Esper a été pressé de commenter la déclaration de Trump dans une interview à Fox News selon laquelle le président pensait que Soleimani complotait pour attaquer quatre ambassades américaines. Esper a déclaré qu'il partageait la conviction que Soleimani planifiait des attaques contre plusieurs installations américaines, mais Esper n'a pas dit qu'il s'agissait de quatre ambassades.

Tout en cherchant à défendre les remarques de Trump comme représentant la croyance personnelle du président, et non une affirmation d'un élément spécifique de l'intelligence dure que quatre ambassades avaient été ciblées, Esper a indiqué qu'il n'existait pas de tels éléments de preuve.
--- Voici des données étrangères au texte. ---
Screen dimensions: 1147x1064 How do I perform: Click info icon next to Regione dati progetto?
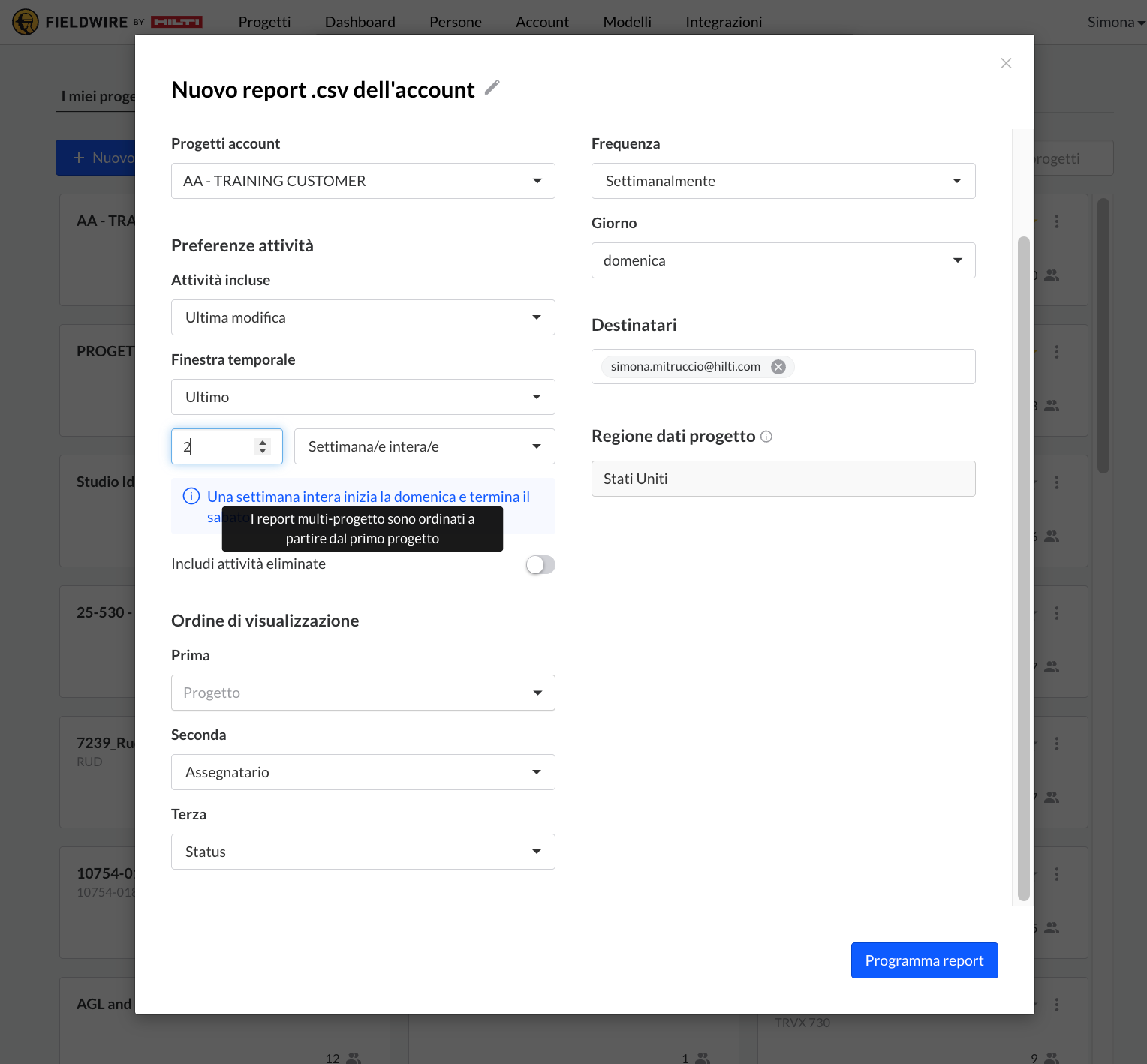coord(766,437)
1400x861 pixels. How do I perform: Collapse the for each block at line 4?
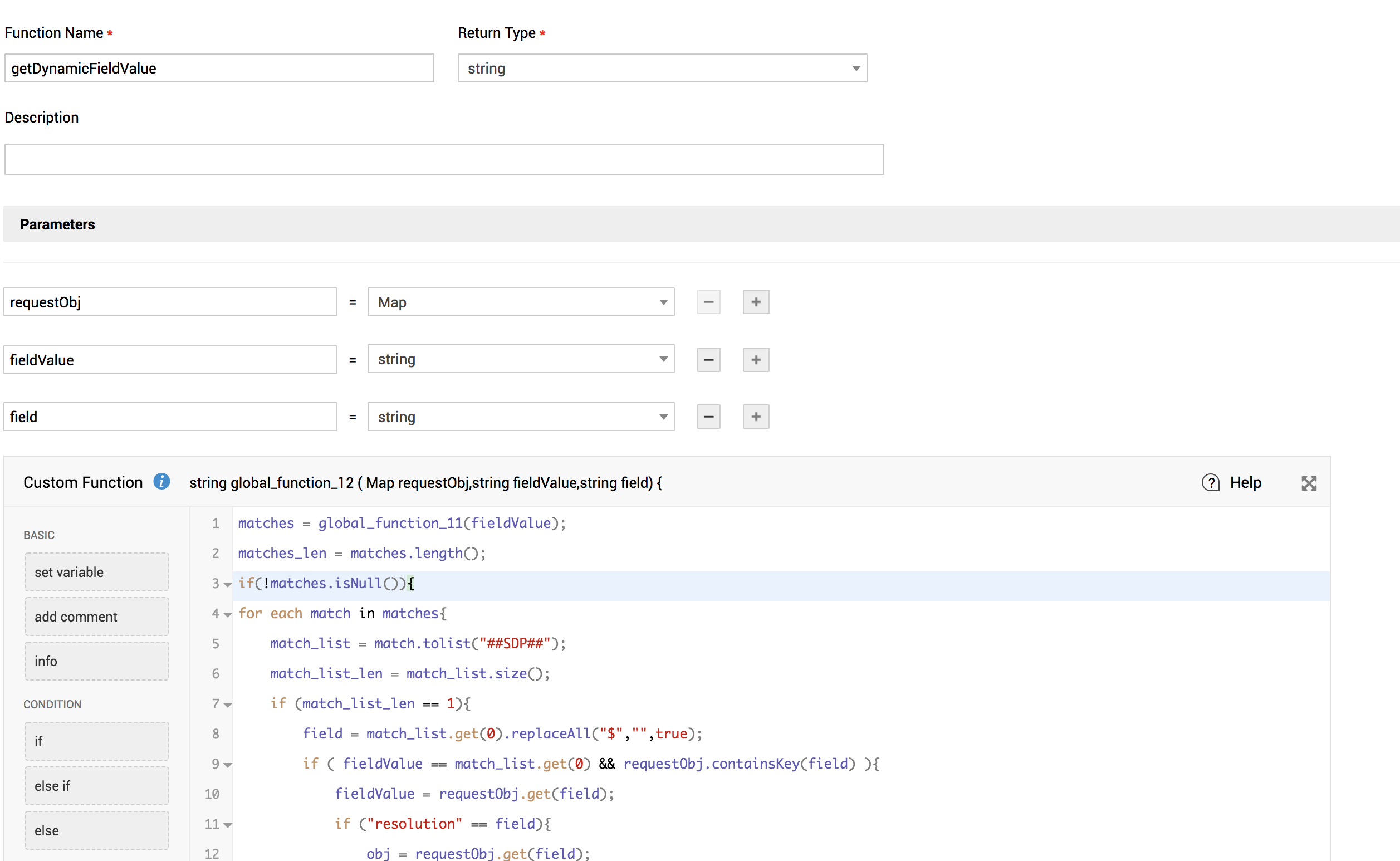pos(228,614)
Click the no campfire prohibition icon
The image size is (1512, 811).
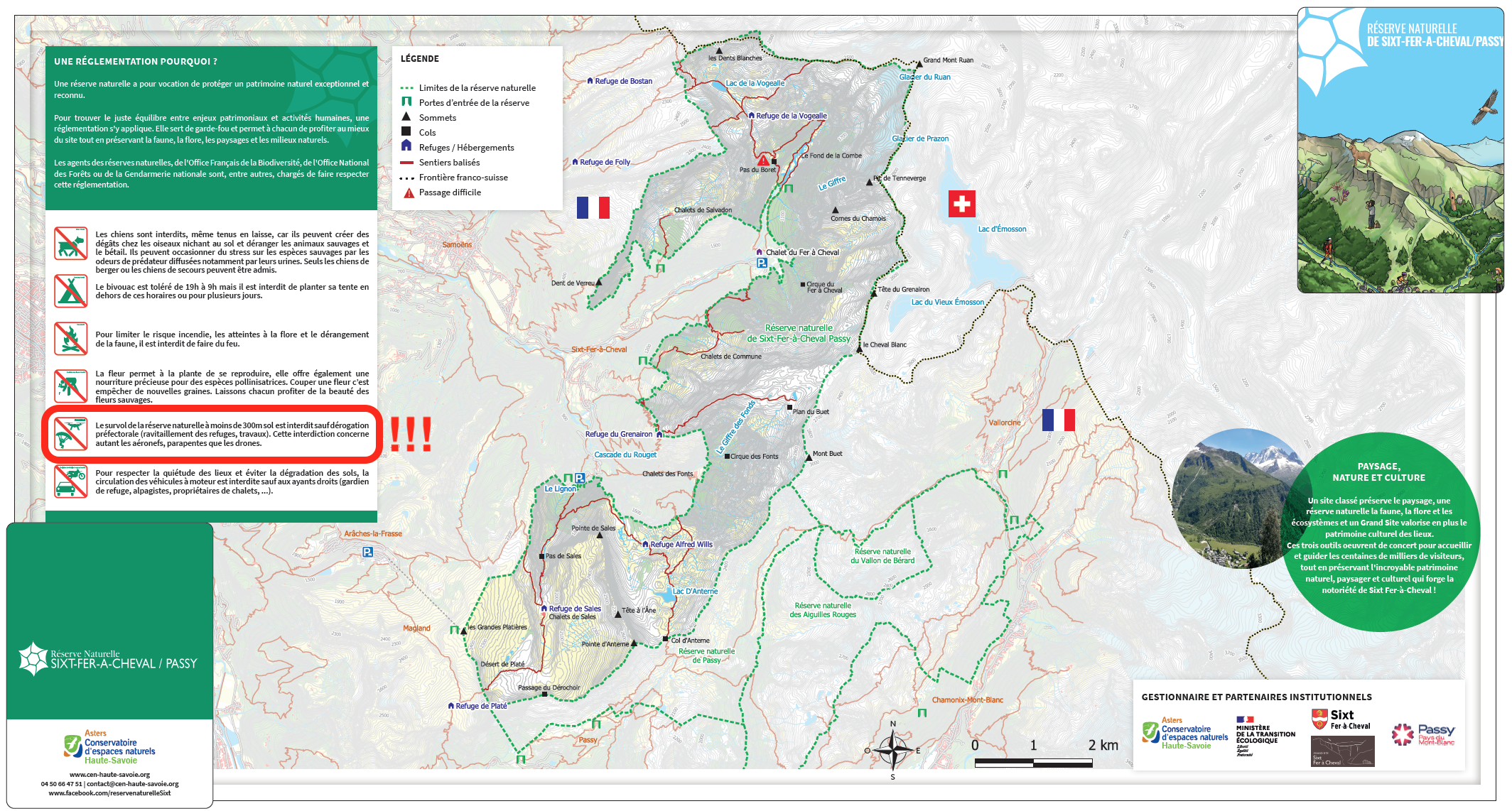[70, 339]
"Je n'en ai pas vu concernant quatre ambassades", a déclaré Esper. "Ce que je dis, c'est que je partage le point de vue du président selon lequel probablement – je m'attendais à ce qu'ils s'en prennent à nos ambassades. Les ambassades sont la manifestation la plus importante de la présence américaine dans un pays."

O'Brien semblait d'accord avec Trump sur ce point.

"Il est toujours difficile, même avec l'intelligence exquise, que nous devons savoir exactement quels sont les objectifs, mais il est certainement cohérent avec l'intelligence de supposer qu'ils auraient touché des ambassades dans au moins quatre pays", a déclaré O'Brien.

Esper est apparu sur "Face the Nation" de CBS et "State of the Union" de CNN. O'Brien est apparu sur ABC "This Week", "Fox News Sunday" et "Meet the Press" sur NBC.